Exercise inputs
►

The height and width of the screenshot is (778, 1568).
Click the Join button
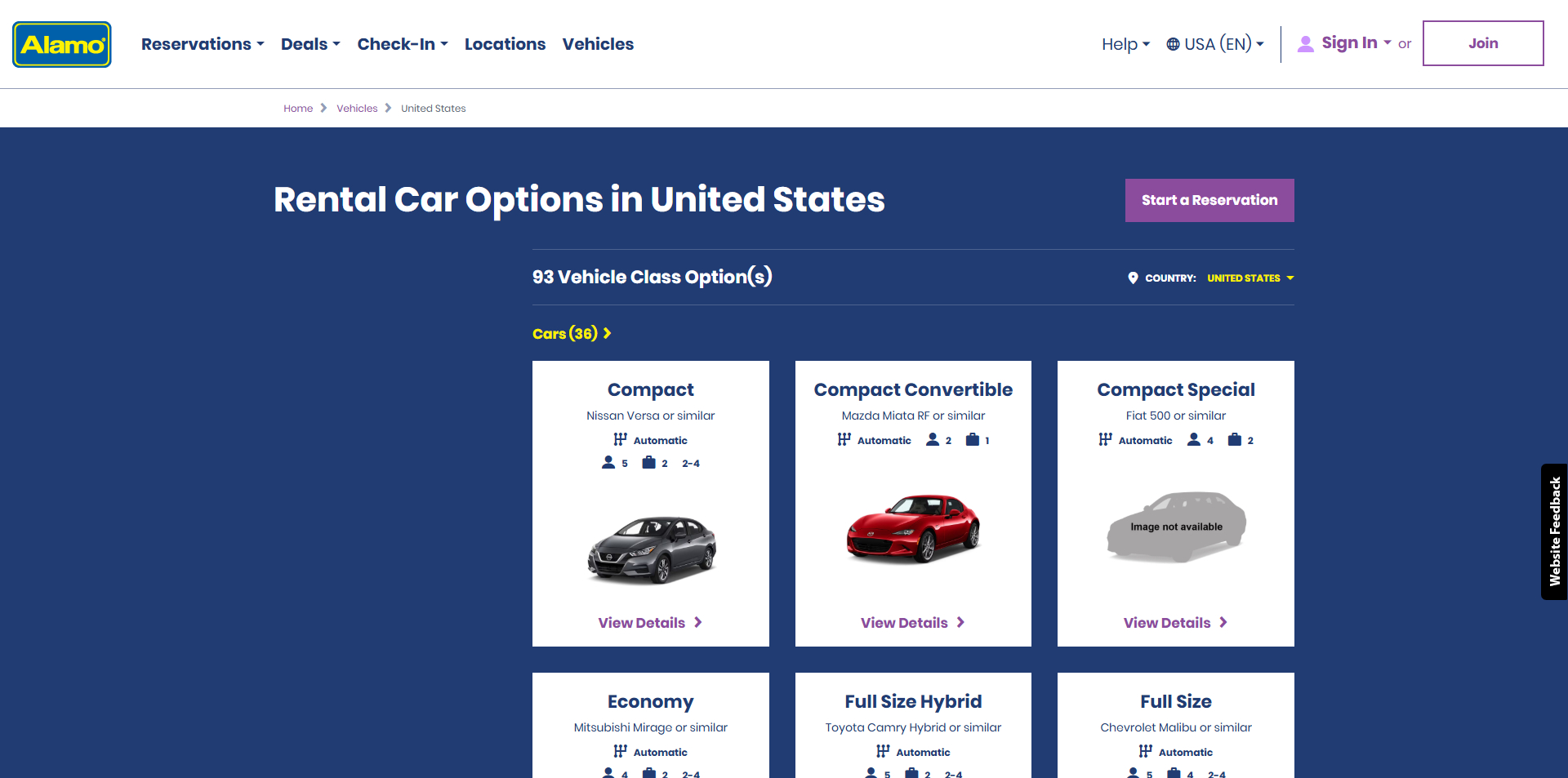click(1483, 43)
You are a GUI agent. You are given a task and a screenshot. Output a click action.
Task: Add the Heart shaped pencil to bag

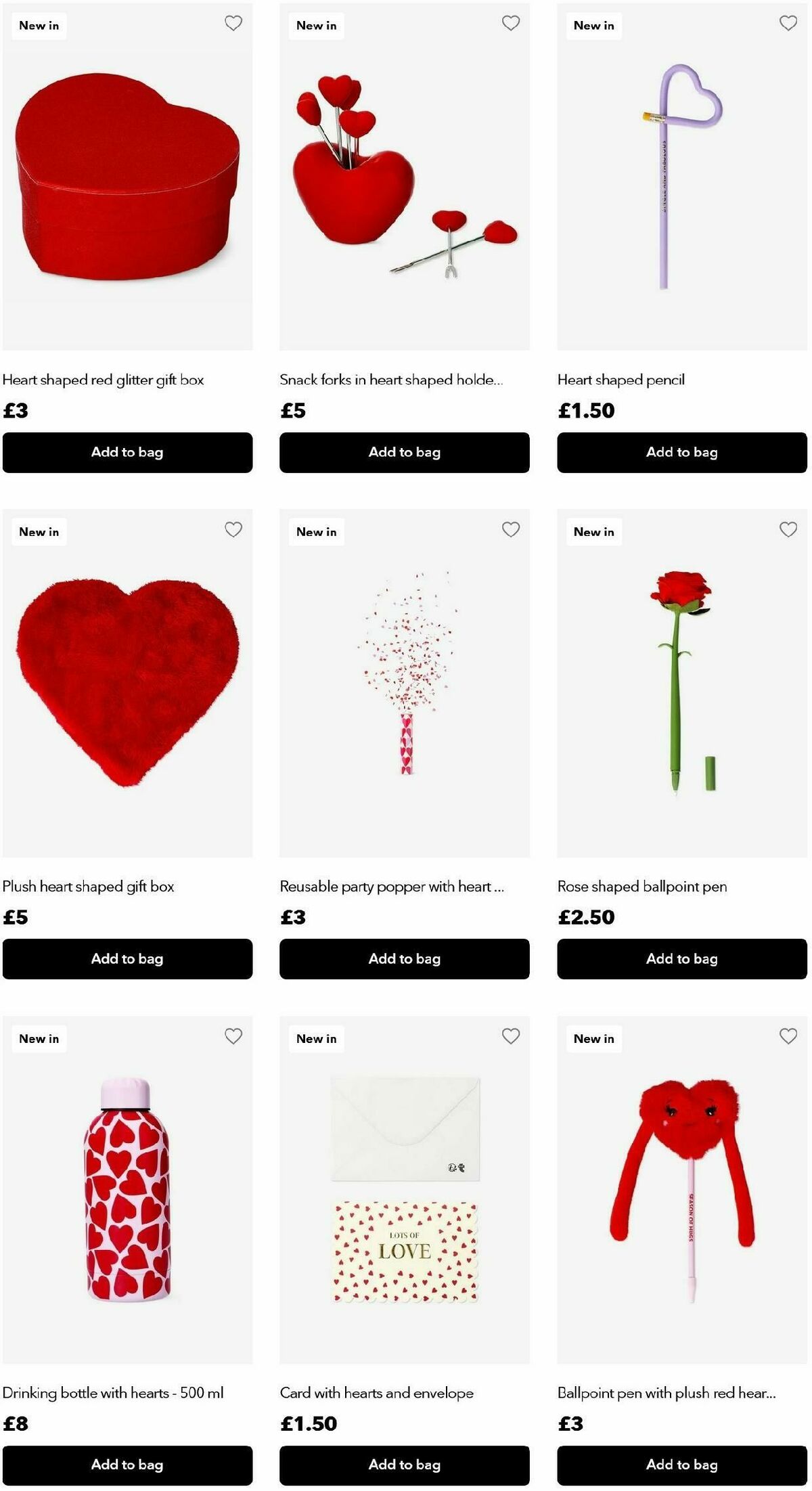[x=682, y=453]
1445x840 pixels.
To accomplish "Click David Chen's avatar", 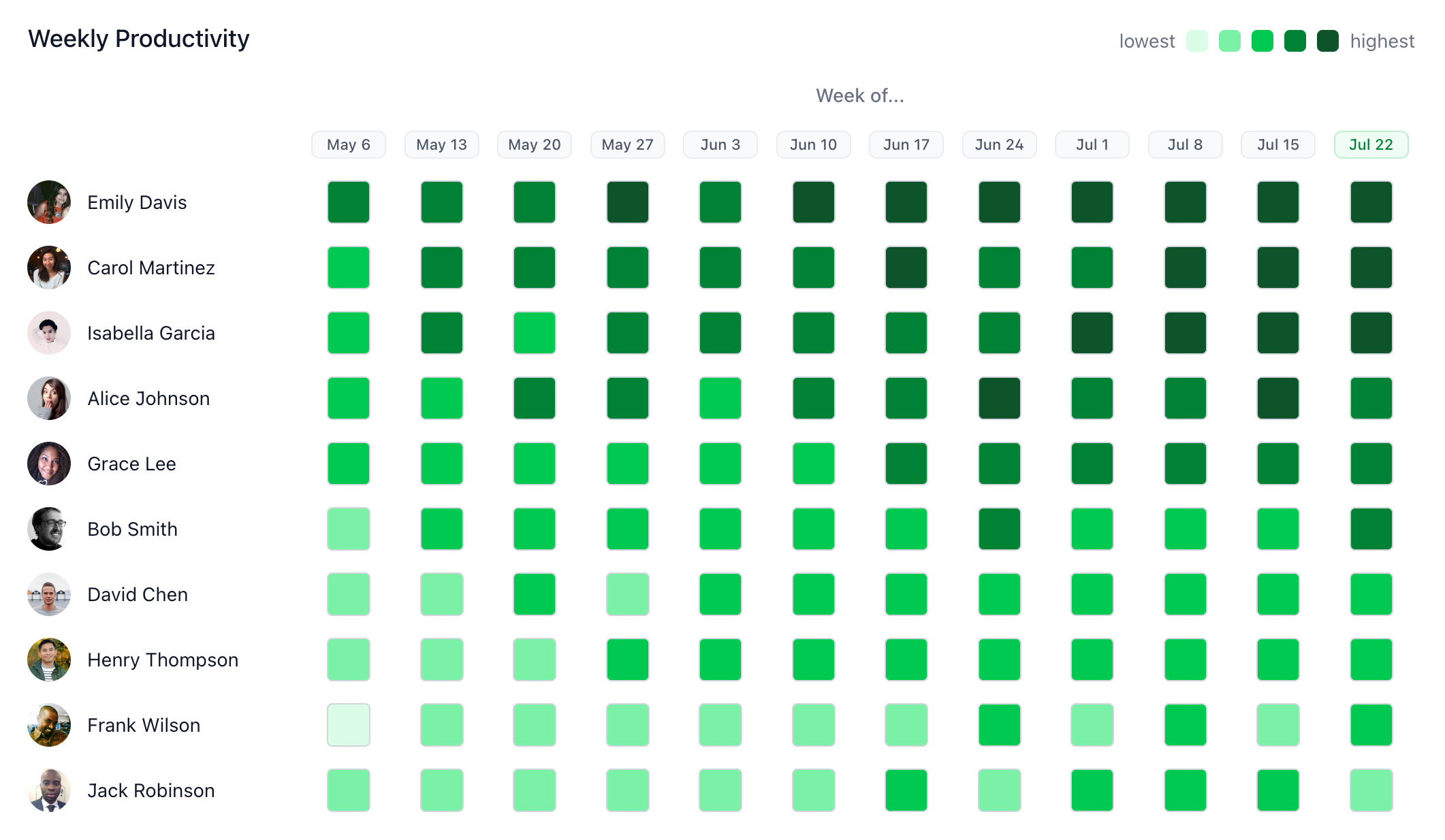I will 49,594.
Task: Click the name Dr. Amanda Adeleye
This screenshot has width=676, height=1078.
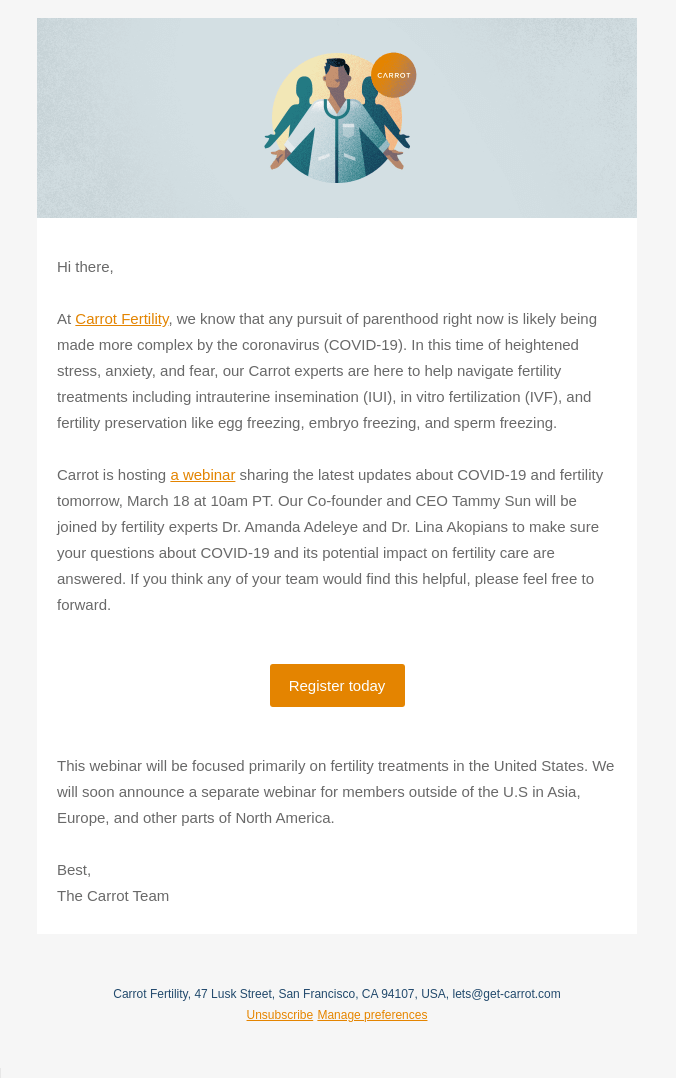Action: (x=302, y=527)
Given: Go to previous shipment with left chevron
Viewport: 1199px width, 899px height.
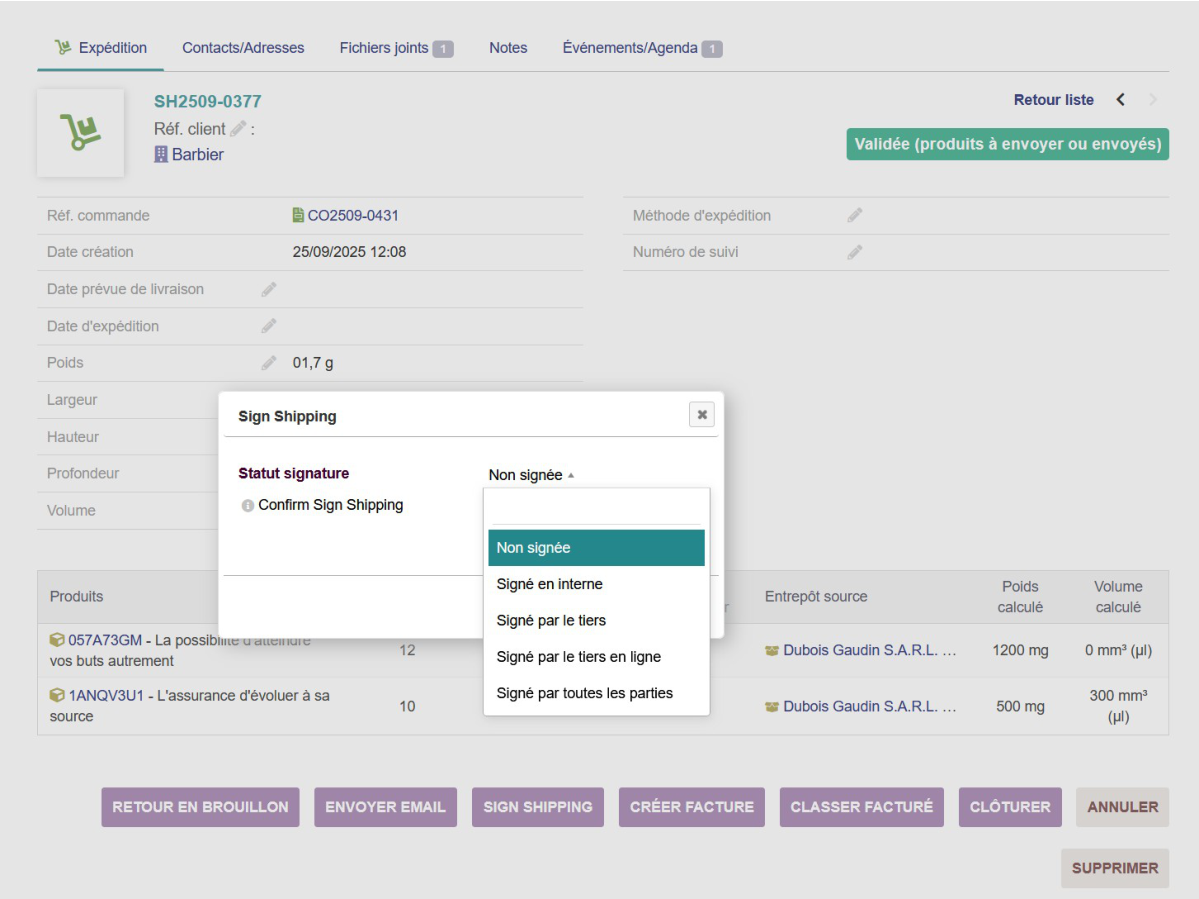Looking at the screenshot, I should (x=1120, y=100).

◄

Aim of the exercise
Starting at the line containing "Given: Go to" and ending at the end of the records, lay out those records as a two-column CSV with the columns request and answer. Use one row per record, put each value in a single quoted field with line breaks changed to spaces, and leave the pictures out.

Expected answer
request,answer
"Given: Go to previous shipment with left chevron Viewport: 1199px width, 899px height.","Looking at the screenshot, I should (x=1120, y=100)."